LCV segment growth for Eicher over the two-year period has been 26 per cent, which is the highest in the industry. At the international level, the break up of LCV and HCV is: LCV -- 55 per cent to 60 per cent, and HCV -- 40 per cent to 45 per cent. In India, it is HCV 55 per cent and LCV 45 per cent. But, in the long run, India will also catch up with the international trend. The rural market is catching up. Both the goods and the passenger segments will grow in the rural market that is likely to boost up the demand for LCVs.

One more trend likely is that the industry will not get segmented into watertight compartments as the customer has more choices.

What kind of competition do you foresee from Volvo or other players in the commercial vehicle scene?

Volvo has entered the high-tonnage segment, which has low volumes, say, about 150-200 vehicles per annum. We do not expect any new entrant in the lower-tonnage segments because lower prices in India act as entry barriers. There are already five players in the segment. Even if there is a small component of import, it makes the product unviable on the price front. There is also a limitation that the LCV segment is very cost-sensitive.

Many family-run business houses seem to be now getting professionals to run their business. Ranbaxy is a case in point. What, according to you, is the reason for this trend?

The reason is simple -- professionals run the place better. With growing competition from multinationals, the family businesses are left with no other option but to turn to professionals. It is a good trend as far as I see and it will streamline India Inc in a positive direction.

What is your expectation from the Eicher Group this year?

Eicher Motors may have a growth of 35 per cent over last year and in terms of sales volumes 6,800 to 7,000 vehicles in the current fiscal year. In the tractor segment, we expect marginal growth. In the gear segment, we are shifting towards supplying to original equipment manufacturers.
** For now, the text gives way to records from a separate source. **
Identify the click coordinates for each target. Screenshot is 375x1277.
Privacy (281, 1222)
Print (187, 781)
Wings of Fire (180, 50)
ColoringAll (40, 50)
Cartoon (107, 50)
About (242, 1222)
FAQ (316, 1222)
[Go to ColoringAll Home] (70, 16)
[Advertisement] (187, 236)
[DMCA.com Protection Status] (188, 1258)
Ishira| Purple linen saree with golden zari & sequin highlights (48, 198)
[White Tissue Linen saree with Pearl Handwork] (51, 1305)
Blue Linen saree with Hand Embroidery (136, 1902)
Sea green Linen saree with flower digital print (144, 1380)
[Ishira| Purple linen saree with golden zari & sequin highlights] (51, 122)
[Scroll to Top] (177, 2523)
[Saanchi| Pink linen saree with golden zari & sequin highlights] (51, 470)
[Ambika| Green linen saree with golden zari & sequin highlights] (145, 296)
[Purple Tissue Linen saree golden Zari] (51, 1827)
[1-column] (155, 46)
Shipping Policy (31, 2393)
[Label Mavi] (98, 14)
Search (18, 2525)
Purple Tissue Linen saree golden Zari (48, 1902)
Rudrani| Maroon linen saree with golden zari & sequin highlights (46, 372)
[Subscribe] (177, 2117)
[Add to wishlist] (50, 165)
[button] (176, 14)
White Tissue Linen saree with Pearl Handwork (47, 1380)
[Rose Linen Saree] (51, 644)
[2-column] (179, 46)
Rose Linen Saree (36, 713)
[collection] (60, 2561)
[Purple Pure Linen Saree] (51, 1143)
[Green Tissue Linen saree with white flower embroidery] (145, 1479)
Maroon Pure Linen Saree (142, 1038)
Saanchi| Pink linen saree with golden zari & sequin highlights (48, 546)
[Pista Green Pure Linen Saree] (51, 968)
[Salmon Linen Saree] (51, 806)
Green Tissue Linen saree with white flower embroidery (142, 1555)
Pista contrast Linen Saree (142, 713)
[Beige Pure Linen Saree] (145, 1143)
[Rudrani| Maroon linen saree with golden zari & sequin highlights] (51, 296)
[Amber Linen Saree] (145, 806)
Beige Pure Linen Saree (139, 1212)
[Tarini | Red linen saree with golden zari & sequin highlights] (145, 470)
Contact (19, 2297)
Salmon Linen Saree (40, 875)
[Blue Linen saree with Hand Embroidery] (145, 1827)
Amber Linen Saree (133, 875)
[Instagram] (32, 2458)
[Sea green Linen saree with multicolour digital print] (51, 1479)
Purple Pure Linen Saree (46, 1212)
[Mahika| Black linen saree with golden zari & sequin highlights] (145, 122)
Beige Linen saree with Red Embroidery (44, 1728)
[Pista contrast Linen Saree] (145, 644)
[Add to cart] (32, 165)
We expect the exports of gears to grow. Hence, this division should also give us good results.

In the motorcycle segment, there will be growth. The 350cc Bullet, which is a classic bike, serves for a major part the utility segment in the rural market and has a macho image in the urban market. We have also developed 500cc and 625cc bikes for the upmarket segment in the so-called 'Indian Harley Davidson' mould. With production no longer a constraint and a good range in our basket, the motorcycle segment has a potential for growth in the next 2-3 years.